Onredelijke eisen en gebrek aan maatwerk
(Samenvatting dossier 2015.456)
Mevrouw D. is een alleenstaande moeder. Zij is al een paar jaar aangewezen op een uitkering. Op eigen initiatief en op eigen kosten volgt zij een beroepsgerichte opleiding tot tandartsassistente. Om de opleiding te kunnen afronden moet zij stage lopen.
De gemeente verwacht dat zij gedurende haar re-integratietraject ook tijdens stagedagen 100% telefonisch bereikbaar is, maximaal solliciteert en dat zij op korte termijn stagedagen kan verzetten voor andere re-integratieactiviteiten of trajecten.
De gemeente vindt dat mevrouw G. tekort schiet in het nakomen van haar verplichtingen en legt haar daarom drie maal een maatregel in de vorm van een korting op de uitkering op.
Mevrouw D. klaagt bij de ombudsman dat haar matchmakers van het cluster Werk en Inkomen geen rekening houden met haar situatie, onredelijke eisen stellen en haar
onheus bejegenen.
De ombudsman oordeelt na onderzoek, waaronder het horen van de betrokken matchmakers, dat mevrouw G. gelijk heeft. De gemeente heeft onvoldoende vorm gegeven aan de behoorlijkheidsvereisten maatwerk en redelijkheid.
De gemeente en mevrouw G. wilden allebei dat mevrouw G. zo snel mogelijk uit de uitkering zou uitstromen.
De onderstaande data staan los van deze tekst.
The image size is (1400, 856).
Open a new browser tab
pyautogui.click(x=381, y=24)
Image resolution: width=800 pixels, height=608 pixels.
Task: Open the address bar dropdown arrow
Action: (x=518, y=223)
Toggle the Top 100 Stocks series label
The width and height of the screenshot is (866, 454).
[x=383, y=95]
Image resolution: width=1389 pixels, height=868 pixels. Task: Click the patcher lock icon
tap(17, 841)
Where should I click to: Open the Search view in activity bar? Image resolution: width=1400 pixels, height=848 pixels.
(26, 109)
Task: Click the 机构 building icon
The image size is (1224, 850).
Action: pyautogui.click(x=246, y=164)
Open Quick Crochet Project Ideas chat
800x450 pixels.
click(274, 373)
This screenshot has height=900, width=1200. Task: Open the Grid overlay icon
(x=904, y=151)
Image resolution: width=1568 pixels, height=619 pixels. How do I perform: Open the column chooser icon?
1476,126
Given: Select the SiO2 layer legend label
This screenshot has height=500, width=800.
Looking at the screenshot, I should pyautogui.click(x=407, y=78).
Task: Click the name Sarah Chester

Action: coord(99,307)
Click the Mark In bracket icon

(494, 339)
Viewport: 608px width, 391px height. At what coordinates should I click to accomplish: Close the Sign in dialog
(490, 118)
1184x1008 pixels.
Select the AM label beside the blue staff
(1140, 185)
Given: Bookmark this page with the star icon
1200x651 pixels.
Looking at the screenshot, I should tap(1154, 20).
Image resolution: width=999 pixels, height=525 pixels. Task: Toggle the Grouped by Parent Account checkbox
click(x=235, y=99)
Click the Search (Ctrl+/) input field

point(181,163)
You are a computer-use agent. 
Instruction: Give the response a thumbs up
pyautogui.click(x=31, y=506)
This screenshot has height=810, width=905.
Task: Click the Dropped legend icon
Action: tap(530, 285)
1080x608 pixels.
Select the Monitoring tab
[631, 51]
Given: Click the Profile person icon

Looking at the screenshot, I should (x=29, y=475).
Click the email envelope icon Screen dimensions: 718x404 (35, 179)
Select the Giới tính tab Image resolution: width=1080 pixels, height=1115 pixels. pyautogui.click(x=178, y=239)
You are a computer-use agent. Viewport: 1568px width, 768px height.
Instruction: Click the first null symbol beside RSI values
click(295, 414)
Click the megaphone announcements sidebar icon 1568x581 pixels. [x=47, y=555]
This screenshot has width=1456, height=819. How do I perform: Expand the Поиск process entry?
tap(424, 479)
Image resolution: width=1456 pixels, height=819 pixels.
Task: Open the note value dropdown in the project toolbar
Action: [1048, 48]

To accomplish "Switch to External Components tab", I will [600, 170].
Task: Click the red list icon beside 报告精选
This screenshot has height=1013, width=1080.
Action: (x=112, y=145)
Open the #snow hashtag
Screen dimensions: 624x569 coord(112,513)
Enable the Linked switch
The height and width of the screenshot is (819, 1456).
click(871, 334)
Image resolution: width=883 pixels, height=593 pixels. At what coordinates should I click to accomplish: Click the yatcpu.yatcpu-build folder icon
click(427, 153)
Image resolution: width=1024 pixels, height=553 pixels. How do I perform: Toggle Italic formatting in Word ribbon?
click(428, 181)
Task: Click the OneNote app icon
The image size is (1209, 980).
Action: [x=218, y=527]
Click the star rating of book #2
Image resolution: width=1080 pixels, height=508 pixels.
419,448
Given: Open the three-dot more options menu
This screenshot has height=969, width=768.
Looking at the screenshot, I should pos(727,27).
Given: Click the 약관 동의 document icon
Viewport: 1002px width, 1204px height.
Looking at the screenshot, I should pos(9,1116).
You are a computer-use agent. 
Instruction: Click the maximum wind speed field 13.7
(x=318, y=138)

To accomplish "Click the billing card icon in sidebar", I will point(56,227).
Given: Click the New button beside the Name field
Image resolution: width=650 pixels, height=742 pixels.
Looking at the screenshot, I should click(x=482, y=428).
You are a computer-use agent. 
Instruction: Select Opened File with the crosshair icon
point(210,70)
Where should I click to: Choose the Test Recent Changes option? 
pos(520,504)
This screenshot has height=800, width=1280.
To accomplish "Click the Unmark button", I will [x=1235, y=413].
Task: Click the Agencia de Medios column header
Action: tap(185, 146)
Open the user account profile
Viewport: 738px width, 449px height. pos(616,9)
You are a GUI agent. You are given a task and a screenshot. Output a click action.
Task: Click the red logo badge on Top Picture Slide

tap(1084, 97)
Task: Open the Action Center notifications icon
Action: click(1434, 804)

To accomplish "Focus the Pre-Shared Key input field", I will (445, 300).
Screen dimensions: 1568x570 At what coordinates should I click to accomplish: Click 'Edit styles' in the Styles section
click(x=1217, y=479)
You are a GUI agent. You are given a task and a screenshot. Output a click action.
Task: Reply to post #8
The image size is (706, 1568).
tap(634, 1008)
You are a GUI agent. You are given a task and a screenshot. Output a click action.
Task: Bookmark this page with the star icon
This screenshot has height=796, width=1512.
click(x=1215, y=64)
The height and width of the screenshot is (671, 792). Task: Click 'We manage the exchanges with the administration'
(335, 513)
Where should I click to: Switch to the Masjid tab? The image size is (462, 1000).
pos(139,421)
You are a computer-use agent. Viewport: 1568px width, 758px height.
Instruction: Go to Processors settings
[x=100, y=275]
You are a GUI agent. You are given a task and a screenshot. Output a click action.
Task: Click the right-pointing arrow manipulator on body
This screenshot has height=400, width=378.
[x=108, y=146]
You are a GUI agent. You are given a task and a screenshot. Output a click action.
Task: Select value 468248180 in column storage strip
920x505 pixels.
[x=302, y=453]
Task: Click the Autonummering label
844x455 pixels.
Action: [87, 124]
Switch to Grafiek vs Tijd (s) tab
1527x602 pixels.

De gemeente is er onvoldoende in geslaagd in gezamenlijk overleg met mevrouw G. dit gemeenschappelijke belang te benadrukken en daar adequate afspraken over te maken.
Nadat mevrouw G. in het begin ruimte van de betrokken matchmaker kreeg, lijkt er geleidelijk een prestigekwestie te zijn ontstaan, waarbij niet de uitstroom en toekomst van mevrouw G. centraal stonden, maar het volgen van de regels van het cluster Werk en Inkomen.
Gelet op het feit dat alle partijen van mening waren dat een baan als tandartsassistente een reële en duurzame kans op een plek op de arbeidsmarkt was, kan de ombudsman niet begrijpen waarom het uiteindelijk (in 9 maanden tijd) tot 3 maatregelen van 100% is gekomen.